EXERCISE: Arrange the records as a numbered list, from the line containing "Describe the element at coordinates (1261, 594)" through the line containing "This screenshot has width=1920, height=1080. In", with any blank lines left out.
· · ·
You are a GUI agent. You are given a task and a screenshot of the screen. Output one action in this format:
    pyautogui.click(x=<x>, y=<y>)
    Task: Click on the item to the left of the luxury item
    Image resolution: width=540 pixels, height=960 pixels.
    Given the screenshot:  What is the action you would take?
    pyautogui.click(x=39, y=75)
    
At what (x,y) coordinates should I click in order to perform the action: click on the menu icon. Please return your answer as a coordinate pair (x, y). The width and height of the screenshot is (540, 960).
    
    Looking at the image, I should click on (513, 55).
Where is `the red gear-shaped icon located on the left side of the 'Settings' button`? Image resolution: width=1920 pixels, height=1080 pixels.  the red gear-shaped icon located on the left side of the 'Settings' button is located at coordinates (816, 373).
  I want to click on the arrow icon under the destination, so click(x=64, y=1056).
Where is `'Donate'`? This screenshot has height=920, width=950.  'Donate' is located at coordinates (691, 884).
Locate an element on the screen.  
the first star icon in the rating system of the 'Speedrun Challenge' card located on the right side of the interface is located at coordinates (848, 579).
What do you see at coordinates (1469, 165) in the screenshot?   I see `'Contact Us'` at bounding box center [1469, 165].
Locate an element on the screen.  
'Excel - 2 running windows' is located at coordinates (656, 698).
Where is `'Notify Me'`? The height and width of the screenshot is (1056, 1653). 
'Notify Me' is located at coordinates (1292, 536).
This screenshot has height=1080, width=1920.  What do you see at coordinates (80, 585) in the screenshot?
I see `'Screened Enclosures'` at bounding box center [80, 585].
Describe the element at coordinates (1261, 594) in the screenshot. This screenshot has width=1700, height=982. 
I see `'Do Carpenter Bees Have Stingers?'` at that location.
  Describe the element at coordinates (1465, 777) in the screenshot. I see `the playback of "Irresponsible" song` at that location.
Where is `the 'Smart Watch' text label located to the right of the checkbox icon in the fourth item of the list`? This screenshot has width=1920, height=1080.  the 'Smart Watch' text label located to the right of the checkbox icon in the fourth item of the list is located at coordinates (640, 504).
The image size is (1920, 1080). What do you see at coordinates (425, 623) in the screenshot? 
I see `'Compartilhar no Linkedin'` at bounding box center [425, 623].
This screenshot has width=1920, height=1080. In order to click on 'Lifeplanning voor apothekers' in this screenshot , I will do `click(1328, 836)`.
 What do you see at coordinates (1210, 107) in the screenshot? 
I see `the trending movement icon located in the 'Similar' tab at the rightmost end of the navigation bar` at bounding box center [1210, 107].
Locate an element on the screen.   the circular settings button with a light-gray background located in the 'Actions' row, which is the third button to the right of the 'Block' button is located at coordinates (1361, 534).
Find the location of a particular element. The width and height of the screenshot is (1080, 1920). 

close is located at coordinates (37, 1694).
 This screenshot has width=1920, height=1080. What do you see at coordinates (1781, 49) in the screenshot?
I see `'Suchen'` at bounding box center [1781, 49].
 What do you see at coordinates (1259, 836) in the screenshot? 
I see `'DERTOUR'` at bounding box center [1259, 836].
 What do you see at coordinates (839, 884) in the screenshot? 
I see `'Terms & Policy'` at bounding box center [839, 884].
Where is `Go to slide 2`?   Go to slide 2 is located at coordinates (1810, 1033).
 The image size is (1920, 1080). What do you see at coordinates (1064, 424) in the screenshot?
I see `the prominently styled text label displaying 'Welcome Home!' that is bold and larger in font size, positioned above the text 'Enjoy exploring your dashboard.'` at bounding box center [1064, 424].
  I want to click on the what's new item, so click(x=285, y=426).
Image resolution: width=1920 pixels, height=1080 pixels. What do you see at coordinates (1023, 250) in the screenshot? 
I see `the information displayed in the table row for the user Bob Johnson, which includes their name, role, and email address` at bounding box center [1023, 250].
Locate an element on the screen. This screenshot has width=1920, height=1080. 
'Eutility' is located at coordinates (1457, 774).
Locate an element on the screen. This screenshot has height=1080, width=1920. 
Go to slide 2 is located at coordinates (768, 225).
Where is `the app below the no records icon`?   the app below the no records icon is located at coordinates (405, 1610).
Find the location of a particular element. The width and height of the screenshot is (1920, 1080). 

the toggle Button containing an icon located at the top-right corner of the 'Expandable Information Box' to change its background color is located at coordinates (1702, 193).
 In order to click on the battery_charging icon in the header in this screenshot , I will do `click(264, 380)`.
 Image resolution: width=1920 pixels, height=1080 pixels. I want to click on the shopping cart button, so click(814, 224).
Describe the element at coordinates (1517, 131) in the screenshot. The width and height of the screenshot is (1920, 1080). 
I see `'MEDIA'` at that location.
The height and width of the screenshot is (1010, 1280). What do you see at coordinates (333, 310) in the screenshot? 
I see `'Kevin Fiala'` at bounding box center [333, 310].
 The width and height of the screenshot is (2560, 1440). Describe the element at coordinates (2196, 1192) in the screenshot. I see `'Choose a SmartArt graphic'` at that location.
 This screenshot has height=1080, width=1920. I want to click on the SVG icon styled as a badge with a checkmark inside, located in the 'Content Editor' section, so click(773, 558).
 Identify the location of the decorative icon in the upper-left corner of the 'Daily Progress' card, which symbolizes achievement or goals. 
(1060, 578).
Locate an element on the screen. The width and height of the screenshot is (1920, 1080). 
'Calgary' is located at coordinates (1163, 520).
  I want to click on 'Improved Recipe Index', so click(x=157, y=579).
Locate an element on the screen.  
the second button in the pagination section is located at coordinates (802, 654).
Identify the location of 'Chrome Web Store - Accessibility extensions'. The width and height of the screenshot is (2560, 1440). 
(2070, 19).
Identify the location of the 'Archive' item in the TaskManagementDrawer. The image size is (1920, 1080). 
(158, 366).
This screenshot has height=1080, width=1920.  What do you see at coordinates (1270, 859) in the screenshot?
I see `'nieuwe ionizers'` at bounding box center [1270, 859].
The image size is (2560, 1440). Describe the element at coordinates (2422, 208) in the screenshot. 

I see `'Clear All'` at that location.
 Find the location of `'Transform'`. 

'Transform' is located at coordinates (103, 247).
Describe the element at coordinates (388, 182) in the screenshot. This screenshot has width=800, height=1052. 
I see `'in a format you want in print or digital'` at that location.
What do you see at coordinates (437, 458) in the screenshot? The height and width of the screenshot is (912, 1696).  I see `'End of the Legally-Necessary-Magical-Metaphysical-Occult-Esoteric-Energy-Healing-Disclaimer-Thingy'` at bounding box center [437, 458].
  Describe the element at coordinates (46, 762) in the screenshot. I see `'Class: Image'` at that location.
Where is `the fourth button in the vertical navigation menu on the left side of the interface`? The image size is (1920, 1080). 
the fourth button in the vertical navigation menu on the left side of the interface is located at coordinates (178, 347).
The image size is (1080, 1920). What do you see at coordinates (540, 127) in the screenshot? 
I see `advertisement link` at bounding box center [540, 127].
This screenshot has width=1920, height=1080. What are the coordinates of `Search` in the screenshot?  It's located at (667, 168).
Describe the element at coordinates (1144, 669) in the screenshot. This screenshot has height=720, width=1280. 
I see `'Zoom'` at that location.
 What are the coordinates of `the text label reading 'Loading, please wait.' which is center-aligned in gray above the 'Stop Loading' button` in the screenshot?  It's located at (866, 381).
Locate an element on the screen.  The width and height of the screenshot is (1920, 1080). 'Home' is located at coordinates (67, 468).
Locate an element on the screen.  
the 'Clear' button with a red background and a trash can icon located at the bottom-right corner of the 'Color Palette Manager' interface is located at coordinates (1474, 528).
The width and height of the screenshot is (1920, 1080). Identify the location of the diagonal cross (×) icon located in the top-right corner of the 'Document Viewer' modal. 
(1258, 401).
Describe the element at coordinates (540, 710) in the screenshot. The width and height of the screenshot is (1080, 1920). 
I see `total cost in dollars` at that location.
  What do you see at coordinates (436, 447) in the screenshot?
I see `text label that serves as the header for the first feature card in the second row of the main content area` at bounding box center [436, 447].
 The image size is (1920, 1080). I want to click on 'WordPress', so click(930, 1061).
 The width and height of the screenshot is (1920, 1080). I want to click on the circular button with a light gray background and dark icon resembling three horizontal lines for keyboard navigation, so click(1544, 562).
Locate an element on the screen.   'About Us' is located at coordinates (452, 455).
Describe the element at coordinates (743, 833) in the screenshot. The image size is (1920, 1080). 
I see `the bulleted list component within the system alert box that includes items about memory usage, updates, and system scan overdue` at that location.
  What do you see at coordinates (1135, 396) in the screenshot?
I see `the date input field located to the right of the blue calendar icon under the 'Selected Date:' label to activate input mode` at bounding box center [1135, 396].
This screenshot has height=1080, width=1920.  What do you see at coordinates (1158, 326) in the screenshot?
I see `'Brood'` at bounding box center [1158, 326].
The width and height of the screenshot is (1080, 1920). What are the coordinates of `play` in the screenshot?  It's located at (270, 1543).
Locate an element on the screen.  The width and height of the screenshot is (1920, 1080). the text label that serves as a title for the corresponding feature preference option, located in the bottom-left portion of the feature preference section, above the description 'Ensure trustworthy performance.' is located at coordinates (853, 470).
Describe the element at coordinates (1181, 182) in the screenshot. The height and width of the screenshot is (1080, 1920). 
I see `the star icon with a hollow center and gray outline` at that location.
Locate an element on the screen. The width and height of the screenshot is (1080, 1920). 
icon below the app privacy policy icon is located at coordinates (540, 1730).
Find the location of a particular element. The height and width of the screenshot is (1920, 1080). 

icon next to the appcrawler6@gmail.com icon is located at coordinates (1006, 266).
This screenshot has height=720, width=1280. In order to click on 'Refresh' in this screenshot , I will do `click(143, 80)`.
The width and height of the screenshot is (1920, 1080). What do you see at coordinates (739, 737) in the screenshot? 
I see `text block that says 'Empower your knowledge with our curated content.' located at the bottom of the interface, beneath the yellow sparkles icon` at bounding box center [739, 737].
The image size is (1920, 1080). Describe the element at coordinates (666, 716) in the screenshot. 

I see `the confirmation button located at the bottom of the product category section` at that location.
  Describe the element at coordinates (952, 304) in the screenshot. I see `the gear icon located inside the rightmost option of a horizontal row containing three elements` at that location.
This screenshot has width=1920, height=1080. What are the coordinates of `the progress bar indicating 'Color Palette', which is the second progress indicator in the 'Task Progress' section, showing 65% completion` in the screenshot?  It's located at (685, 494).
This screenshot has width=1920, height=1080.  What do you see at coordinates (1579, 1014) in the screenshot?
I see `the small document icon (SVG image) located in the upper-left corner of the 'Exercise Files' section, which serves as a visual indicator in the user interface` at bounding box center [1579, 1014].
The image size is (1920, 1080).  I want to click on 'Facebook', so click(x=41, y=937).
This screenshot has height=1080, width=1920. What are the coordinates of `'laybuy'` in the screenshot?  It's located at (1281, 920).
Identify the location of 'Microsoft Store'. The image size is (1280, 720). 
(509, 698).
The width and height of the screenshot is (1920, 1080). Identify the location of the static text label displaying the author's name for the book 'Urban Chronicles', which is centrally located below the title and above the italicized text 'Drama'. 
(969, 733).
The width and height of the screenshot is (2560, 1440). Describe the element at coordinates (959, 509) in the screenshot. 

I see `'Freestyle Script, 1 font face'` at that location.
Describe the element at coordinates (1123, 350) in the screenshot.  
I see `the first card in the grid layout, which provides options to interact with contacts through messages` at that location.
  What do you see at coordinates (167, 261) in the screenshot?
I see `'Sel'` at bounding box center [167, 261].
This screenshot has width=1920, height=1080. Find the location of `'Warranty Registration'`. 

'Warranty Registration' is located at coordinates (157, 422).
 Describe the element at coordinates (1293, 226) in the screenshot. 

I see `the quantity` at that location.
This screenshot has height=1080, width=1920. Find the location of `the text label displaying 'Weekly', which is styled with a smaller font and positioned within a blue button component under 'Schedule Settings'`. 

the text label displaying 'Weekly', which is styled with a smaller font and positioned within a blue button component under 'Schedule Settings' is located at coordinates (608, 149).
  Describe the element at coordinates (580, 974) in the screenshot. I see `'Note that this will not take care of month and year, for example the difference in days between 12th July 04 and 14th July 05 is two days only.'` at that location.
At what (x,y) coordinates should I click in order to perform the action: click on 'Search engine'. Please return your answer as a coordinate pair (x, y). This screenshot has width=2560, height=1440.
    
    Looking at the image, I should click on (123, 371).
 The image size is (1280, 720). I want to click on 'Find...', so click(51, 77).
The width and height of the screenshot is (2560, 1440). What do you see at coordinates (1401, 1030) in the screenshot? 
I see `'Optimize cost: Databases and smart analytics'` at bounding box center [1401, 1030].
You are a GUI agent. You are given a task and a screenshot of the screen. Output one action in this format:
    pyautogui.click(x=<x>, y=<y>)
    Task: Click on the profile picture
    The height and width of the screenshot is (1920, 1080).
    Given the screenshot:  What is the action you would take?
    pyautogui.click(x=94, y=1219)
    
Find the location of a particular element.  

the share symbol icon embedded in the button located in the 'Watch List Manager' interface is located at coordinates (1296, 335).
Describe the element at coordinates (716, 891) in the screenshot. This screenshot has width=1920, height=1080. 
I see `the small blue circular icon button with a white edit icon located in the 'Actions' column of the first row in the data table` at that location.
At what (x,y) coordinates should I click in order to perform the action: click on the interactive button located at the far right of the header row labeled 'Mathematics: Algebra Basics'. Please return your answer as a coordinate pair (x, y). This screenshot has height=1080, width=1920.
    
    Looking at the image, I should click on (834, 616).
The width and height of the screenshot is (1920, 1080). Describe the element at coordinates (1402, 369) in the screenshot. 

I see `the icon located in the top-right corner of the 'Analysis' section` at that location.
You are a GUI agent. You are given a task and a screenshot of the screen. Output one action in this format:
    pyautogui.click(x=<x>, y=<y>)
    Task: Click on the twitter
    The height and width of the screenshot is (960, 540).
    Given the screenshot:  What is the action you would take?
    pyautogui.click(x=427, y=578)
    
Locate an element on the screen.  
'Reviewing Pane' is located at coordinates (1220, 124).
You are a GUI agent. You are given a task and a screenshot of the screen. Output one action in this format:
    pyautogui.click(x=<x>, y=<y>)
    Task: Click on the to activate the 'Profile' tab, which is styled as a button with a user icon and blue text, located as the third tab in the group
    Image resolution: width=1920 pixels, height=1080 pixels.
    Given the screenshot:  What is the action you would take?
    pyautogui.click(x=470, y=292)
· · ·
FINISHED EXERCISE:
1. Describe the element at coordinates (1261, 594) in the screenshot. This screenshot has width=1700, height=982. 
2. I see `'Do Carpenter Bees Have Stingers?'` at that location.
3.   Describe the element at coordinates (1465, 777) in the screenshot. I see `the playback of "Irresponsible" song` at that location.
4. Where is `the 'Smart Watch' text label located to the right of the checkbox icon in the fourth item of the list`? This screenshot has width=1920, height=1080.  the 'Smart Watch' text label located to the right of the checkbox icon in the fourth item of the list is located at coordinates (640, 504).
5. The image size is (1920, 1080). What do you see at coordinates (425, 623) in the screenshot? 
6. I see `'Compartilhar no Linkedin'` at bounding box center [425, 623].
7. This screenshot has width=1920, height=1080. In order to click on 'Lifeplanning voor apothekers' in this screenshot , I will do `click(1328, 836)`.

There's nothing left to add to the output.